> [Stated exercise 1] Retype the guest post about writing process word for word, everything from "So, Di Francis" down to "I’m a centipede.".

> [Source]
━━━━━━━━━━

Please welcome Laura Anne Gilman



I managed to talk Laura Anne Gilman into coming and posting today. If you’ve never heard of her, why not??? She writes fabulous books both under her own name, and mysteries as L.A. Kornetsky. She’s also been an editor for some major writers. Now, without further ado, the meerkat herself:

So, Di Francis came to me and said “hey, you want to write a guest blog for Magical Words?”  And I froze, somewhere between “yeah, that’ll be fun!” and “oh shit.”   Because hey, Magical Words, a writing blog.  And yeah, I’m a writer, but I always find myself in a bit of a pickle when people ask me to talk about the deep down fiddly bits of actually writing, because I’m a centipede. 

— the joke going that the centipede can walk perfectly well with a hundred feet, until you ask it HOW it manages all those feet.  And then it can’t. –

When I say that, often those people look at me oddly (more oddly than usual) because for god’s sake, Gilman, you’re a writer and an editor, too!  You teach this stuff!  Shouldn’t you be able to break it down at the drop of a pencil?  And I shake my head and shrug and say “not about my own writing, no. “

Everything I know about the craft of writing?  The moment I start a novel, I internalize it, shove it into my backbrain, and don’t let it get in the way of telling the story. Open the spigots and direct the flow, don’t dissect it.

And occasionally the person who’s asking me exhales, like I just yanked a fifty-pound weight off their shoulders, and says “oh thank god, me neither.”  And I laugh in sympathy, because yeah. There are a lot of writers who can tell you exactly what they’re doing, and why, and break it down in terms that would make an MFA candidate cry tears of pure joy.  And then there’s the rest of us.

Some writers like to talk about what they’re writing, analyze and dissect every step they take, and some of us just want to get the damn thing done.

And I’m here to tell you that that’s okay.silly

The inability to talk about how we chose a particular structure or frame, the deep-tissue dissection of our theme, or even how we chose the narrative view doesn’t mean you don’t understand what you’re doing, or that you’re not making your choices carefully, with full knowledge of what you’re doing. 

And it doesn’t make you any less serious or talented a writer.

So when someone says to you “so tell me about your writing process,” look at them and smile, and say “I don’t know.  It’s a mystery.”

━━━━━━━━━━

> [Data extract]

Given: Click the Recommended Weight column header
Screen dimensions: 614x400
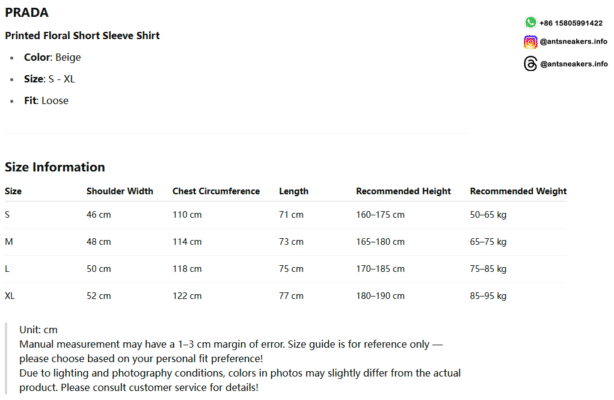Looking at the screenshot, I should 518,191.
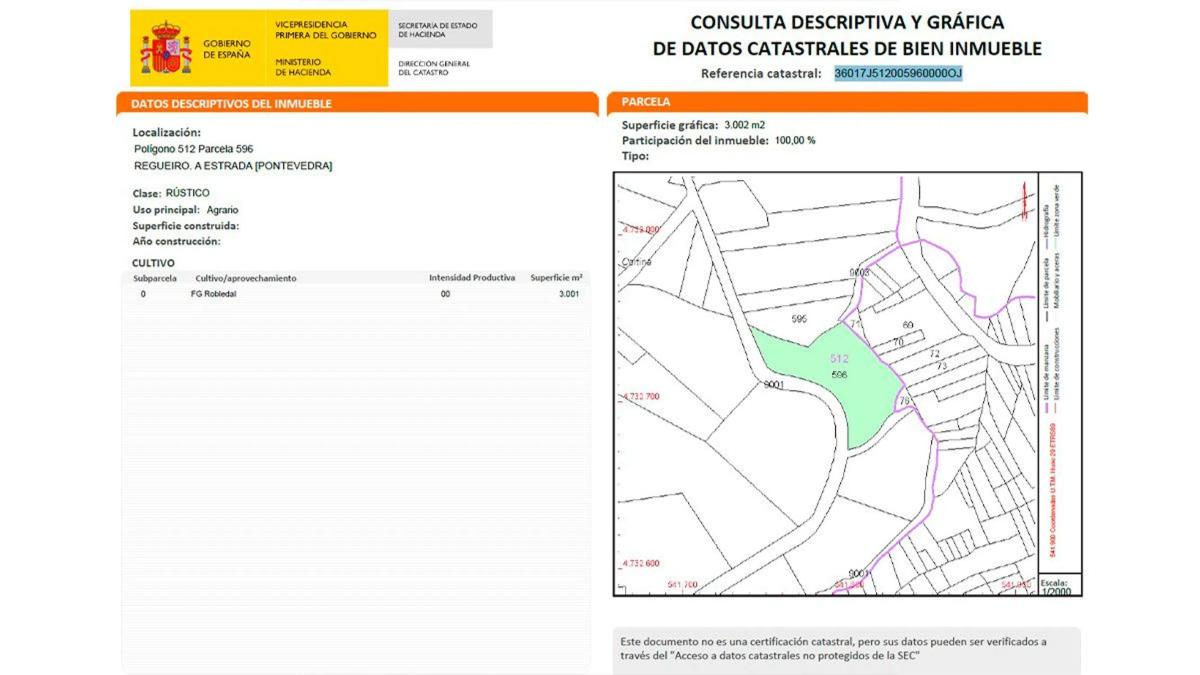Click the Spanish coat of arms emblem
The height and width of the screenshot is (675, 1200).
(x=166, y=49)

━━━━━━━━━━

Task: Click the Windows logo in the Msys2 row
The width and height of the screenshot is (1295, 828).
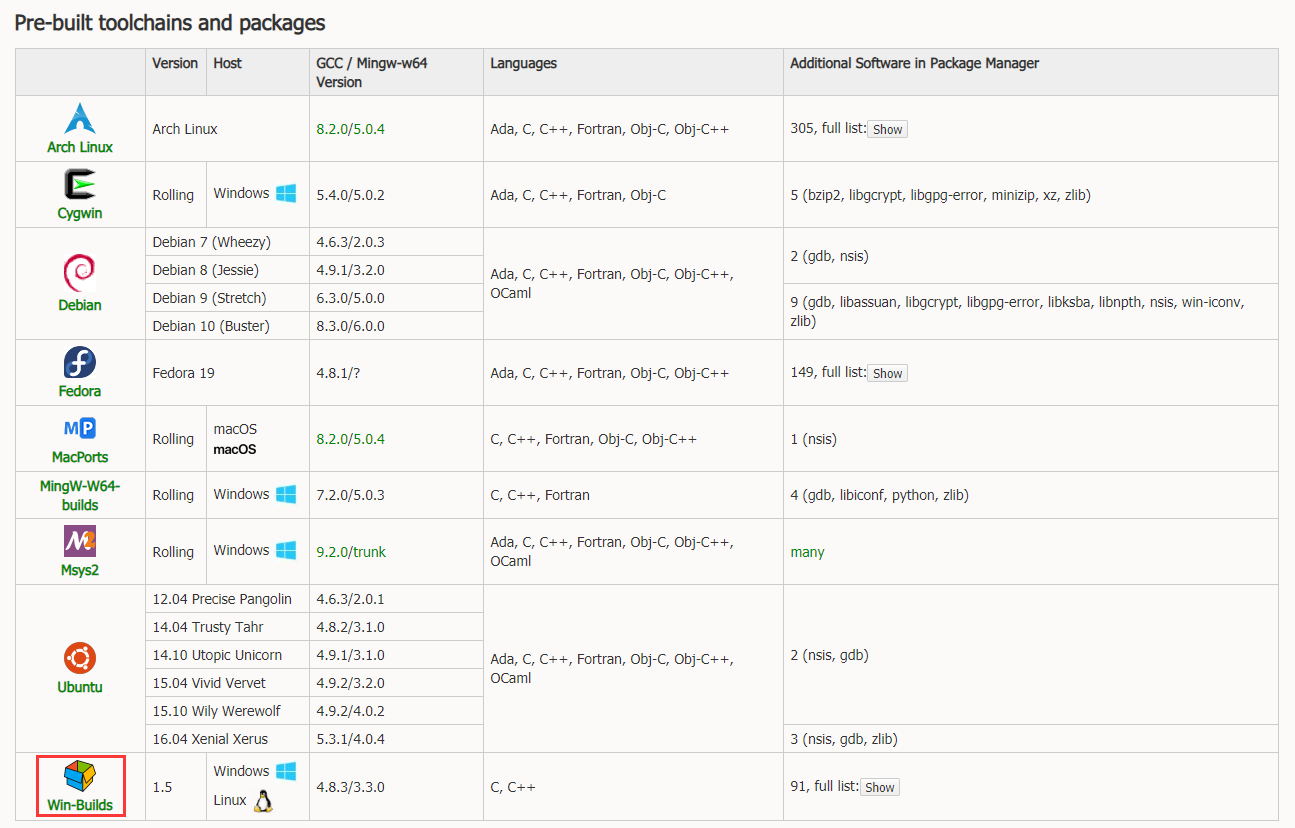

━━━━━━━━━━

> [Stated exercise 2] Turn the entries, everything from the line containing "Given: Click the" down to the line containing "(x=166, y=49)", into a numbered list with no blank lines. Omit the pictures.

> [Task response 1]
So, Di Francis came to me and said “hey, you want to write a guest blog for Magical Words?”  And I froze, somewhere between “yeah, that’ll be fun!” and “oh shit.”   Because hey, Magical Words, a writing blog.  And yeah, I’m a writer, but I always find myself in a bit of a pickle when people ask me to talk about the deep down fiddly bits of actually writing, because I’m a centipede.

> [Task response 2]
1. Given: Click the Recommended Weight column header
2. Screen dimensions: 614x400
3. Looking at the screenshot, I should 518,191.
4. Click the Spanish coat of arms emblem
5. The height and width of the screenshot is (675, 1200).
6. (x=166, y=49)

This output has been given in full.